>> start Data to use

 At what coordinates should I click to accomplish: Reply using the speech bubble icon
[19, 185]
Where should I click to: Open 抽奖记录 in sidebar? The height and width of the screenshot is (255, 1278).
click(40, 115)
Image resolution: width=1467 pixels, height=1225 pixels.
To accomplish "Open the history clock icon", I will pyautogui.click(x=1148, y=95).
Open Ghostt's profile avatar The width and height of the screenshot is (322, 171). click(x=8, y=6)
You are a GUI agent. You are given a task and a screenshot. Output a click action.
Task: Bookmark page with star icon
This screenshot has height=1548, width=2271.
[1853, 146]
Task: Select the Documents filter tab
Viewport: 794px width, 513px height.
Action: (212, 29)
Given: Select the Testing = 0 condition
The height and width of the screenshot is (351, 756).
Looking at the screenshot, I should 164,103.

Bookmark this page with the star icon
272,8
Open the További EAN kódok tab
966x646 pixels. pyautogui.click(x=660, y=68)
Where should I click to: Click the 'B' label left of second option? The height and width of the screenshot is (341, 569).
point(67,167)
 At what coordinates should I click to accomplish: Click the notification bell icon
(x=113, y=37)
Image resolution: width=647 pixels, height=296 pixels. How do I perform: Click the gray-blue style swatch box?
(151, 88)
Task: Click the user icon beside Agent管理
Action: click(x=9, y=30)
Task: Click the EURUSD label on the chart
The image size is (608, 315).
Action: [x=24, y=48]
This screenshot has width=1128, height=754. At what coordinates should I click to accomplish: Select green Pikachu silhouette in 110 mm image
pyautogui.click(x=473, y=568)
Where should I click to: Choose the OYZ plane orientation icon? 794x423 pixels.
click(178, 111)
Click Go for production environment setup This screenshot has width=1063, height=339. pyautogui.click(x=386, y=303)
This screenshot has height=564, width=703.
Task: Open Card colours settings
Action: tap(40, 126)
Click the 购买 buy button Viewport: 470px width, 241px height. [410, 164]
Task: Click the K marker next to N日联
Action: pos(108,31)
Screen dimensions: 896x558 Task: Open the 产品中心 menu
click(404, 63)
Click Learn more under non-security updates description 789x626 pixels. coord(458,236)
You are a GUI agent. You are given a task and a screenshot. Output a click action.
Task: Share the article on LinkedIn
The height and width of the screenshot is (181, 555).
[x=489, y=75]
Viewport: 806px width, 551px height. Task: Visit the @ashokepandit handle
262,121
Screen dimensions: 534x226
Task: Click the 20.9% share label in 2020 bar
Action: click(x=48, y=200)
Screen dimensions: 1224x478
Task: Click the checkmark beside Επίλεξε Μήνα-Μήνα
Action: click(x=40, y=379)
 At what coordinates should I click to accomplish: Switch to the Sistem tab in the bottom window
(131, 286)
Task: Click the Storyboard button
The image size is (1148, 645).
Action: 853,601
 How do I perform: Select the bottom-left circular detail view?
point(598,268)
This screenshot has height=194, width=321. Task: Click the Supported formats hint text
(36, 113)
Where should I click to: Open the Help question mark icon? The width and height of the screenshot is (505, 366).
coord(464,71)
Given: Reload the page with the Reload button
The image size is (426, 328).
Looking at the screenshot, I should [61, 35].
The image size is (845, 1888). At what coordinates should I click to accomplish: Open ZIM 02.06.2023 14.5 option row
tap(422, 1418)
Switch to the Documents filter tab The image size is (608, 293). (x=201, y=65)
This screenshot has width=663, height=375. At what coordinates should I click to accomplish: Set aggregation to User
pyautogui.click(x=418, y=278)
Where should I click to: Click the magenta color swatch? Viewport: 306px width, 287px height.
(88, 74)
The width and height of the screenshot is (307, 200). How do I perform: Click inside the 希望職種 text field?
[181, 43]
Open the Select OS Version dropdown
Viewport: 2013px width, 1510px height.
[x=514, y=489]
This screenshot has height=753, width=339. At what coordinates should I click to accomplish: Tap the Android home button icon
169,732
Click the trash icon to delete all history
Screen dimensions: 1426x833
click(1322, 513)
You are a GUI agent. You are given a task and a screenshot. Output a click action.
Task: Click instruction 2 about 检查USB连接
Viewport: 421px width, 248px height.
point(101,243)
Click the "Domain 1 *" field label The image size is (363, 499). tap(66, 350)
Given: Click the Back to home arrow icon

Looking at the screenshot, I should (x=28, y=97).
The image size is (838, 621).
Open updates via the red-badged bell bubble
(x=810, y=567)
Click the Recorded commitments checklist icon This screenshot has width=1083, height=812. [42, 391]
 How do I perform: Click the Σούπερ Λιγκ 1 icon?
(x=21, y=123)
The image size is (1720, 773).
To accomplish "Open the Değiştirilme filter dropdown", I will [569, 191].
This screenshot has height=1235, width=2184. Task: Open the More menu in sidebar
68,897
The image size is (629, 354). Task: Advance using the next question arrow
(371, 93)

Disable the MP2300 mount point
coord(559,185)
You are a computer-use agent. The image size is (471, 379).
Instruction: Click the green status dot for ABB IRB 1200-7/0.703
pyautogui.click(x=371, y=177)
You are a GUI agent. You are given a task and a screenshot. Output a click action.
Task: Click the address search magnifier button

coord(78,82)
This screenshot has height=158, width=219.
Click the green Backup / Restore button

>> end Data to use

Task brief – Format every line of the listing above as a Markdown table, with a "No." column numbering the rows and an "Entry" column holding each line, and skip the blank lines.

Task answer –
| No. | Entry |
|---|---|
| 1 |  At what coordinates should I click to accomplish: Reply using the speech bubble icon |
| 2 | [19, 185] |
| 3 | Where should I click to: Open 抽奖记录 in sidebar? The height and width of the screenshot is (255, 1278). |
| 4 | click(40, 115) |
| 5 | Image resolution: width=1467 pixels, height=1225 pixels. |
| 6 | To accomplish "Open the history clock icon", I will pyautogui.click(x=1148, y=95). |
| 7 | Open Ghostt's profile avatar The width and height of the screenshot is (322, 171). click(x=8, y=6) |
| 8 | You are a GUI agent. You are given a task and a screenshot. Output a click action. |
| 9 | Task: Bookmark page with star icon |
| 10 | This screenshot has height=1548, width=2271. |
| 11 | [1853, 146] |
| 12 | Task: Select the Documents filter tab |
| 13 | Viewport: 794px width, 513px height. |
| 14 | Action: (212, 29) |
| 15 | Given: Select the Testing = 0 condition |
| 16 | The height and width of the screenshot is (351, 756). |
| 17 | Looking at the screenshot, I should 164,103. |
| 18 | Bookmark this page with the star icon |
| 19 | 272,8 |
| 20 | Open the További EAN kódok tab |
| 21 | 966x646 pixels. pyautogui.click(x=660, y=68) |
| 22 | Where should I click to: Click the 'B' label left of second option? The height and width of the screenshot is (341, 569). |
| 23 | point(67,167) |
| 24 |  At what coordinates should I click to accomplish: Click the notification bell icon |
| 25 | (x=113, y=37) |
| 26 | Image resolution: width=647 pixels, height=296 pixels. How do I perform: Click the gray-blue style swatch box? |
| 27 | (151, 88) |
| 28 | Task: Click the user icon beside Agent管理 |
| 29 | Action: click(x=9, y=30) |
| 30 | Task: Click the EURUSD label on the chart |
| 31 | The image size is (608, 315). |
| 32 | Action: [x=24, y=48] |
| 33 | This screenshot has width=1128, height=754. At what coordinates should I click to accomplish: Select green Pikachu silhouette in 110 mm image |
| 34 | pyautogui.click(x=473, y=568) |
| 35 | Where should I click to: Choose the OYZ plane orientation icon? 794x423 pixels. |
| 36 | click(178, 111) |
| 37 | Click Go for production environment setup This screenshot has width=1063, height=339. pyautogui.click(x=386, y=303) |
| 38 | This screenshot has height=564, width=703. |
| 39 | Task: Open Card colours settings |
| 40 | Action: tap(40, 126) |
| 41 | Click the 购买 buy button Viewport: 470px width, 241px height. [410, 164] |
| 42 | Task: Click the K marker next to N日联 |
| 43 | Action: pos(108,31) |
| 44 | Screen dimensions: 896x558 Task: Open the 产品中心 menu |
| 45 | click(404, 63) |
| 46 | Click Learn more under non-security updates description 789x626 pixels. coord(458,236) |
| 47 | You are a GUI agent. You are given a task and a screenshot. Output a click action. |
| 48 | Task: Share the article on LinkedIn |
| 49 | The height and width of the screenshot is (181, 555). |
| 50 | [x=489, y=75] |
| 51 | Viewport: 806px width, 551px height. Task: Visit the @ashokepandit handle |
| 52 | 262,121 |
| 53 | Screen dimensions: 534x226 |
| 54 | Task: Click the 20.9% share label in 2020 bar |
| 55 | Action: click(x=48, y=200) |
| 56 | Screen dimensions: 1224x478 |
| 57 | Task: Click the checkmark beside Επίλεξε Μήνα-Μήνα |
| 58 | Action: click(x=40, y=379) |
| 59 |  At what coordinates should I click to accomplish: Switch to the Sistem tab in the bottom window |
| 60 | (131, 286) |
| 61 | Task: Click the Storyboard button |
| 62 | The image size is (1148, 645). |
| 63 | Action: 853,601 |
| 64 |  How do I perform: Select the bottom-left circular detail view? |
| 65 | point(598,268) |
| 66 | This screenshot has height=194, width=321. Task: Click the Supported formats hint text |
| 67 | (36, 113) |
| 68 | Where should I click to: Open the Help question mark icon? The width and height of the screenshot is (505, 366). |
| 69 | coord(464,71) |
| 70 | Given: Reload the page with the Reload button |
| 71 | The image size is (426, 328). |
| 72 | Looking at the screenshot, I should [61, 35]. |
| 73 | The image size is (845, 1888). At what coordinates should I click to accomplish: Open ZIM 02.06.2023 14.5 option row |
| 74 | tap(422, 1418) |
| 75 | Switch to the Documents filter tab The image size is (608, 293). (x=201, y=65) |
| 76 | This screenshot has width=663, height=375. At what coordinates should I click to accomplish: Set aggregation to User |
| 77 | pyautogui.click(x=418, y=278) |
| 78 | Where should I click to: Click the magenta color swatch? Viewport: 306px width, 287px height. |
| 79 | (88, 74) |
| 80 | The width and height of the screenshot is (307, 200). How do I perform: Click inside the 希望職種 text field? |
| 81 | [181, 43] |
| 82 | Open the Select OS Version dropdown |
| 83 | Viewport: 2013px width, 1510px height. |
| 84 | [x=514, y=489] |
| 85 | This screenshot has height=753, width=339. At what coordinates should I click to accomplish: Tap the Android home button icon |
| 86 | 169,732 |
| 87 | Click the trash icon to delete all history |
| 88 | Screen dimensions: 1426x833 |
| 89 | click(1322, 513) |
| 90 | You are a GUI agent. You are given a task and a screenshot. Output a click action. |
| 91 | Task: Click instruction 2 about 检查USB连接 |
| 92 | Viewport: 421px width, 248px height. |
| 93 | point(101,243) |
| 94 | Click the "Domain 1 *" field label The image size is (363, 499). tap(66, 350) |
| 95 | Given: Click the Back to home arrow icon |
| 96 | Looking at the screenshot, I should (x=28, y=97). |
| 97 | The image size is (838, 621). |
| 98 | Open updates via the red-badged bell bubble |
| 99 | (x=810, y=567) |
| 100 | Click the Recorded commitments checklist icon This screenshot has width=1083, height=812. [42, 391] |
| 101 |  How do I perform: Click the Σούπερ Λιγκ 1 icon? |
| 102 | (x=21, y=123) |
| 103 | The image size is (1720, 773). |
| 104 | To accomplish "Open the Değiştirilme filter dropdown", I will [569, 191]. |
| 105 | This screenshot has height=1235, width=2184. Task: Open the More menu in sidebar |
| 106 | 68,897 |
| 107 | The image size is (629, 354). Task: Advance using the next question arrow |
| 108 | (371, 93) |
| 109 | Disable the MP2300 mount point |
| 110 | coord(559,185) |
| 111 | You are a computer-use agent. The image size is (471, 379). |
| 112 | Instruction: Click the green status dot for ABB IRB 1200-7/0.703 |
| 113 | pyautogui.click(x=371, y=177) |
| 114 | You are a GUI agent. You are given a task and a screenshot. Output a click action. |
| 115 | Task: Click the address search magnifier button |
| 116 | coord(78,82) |
| 117 | This screenshot has height=158, width=219. |
| 118 | Click the green Backup / Restore button |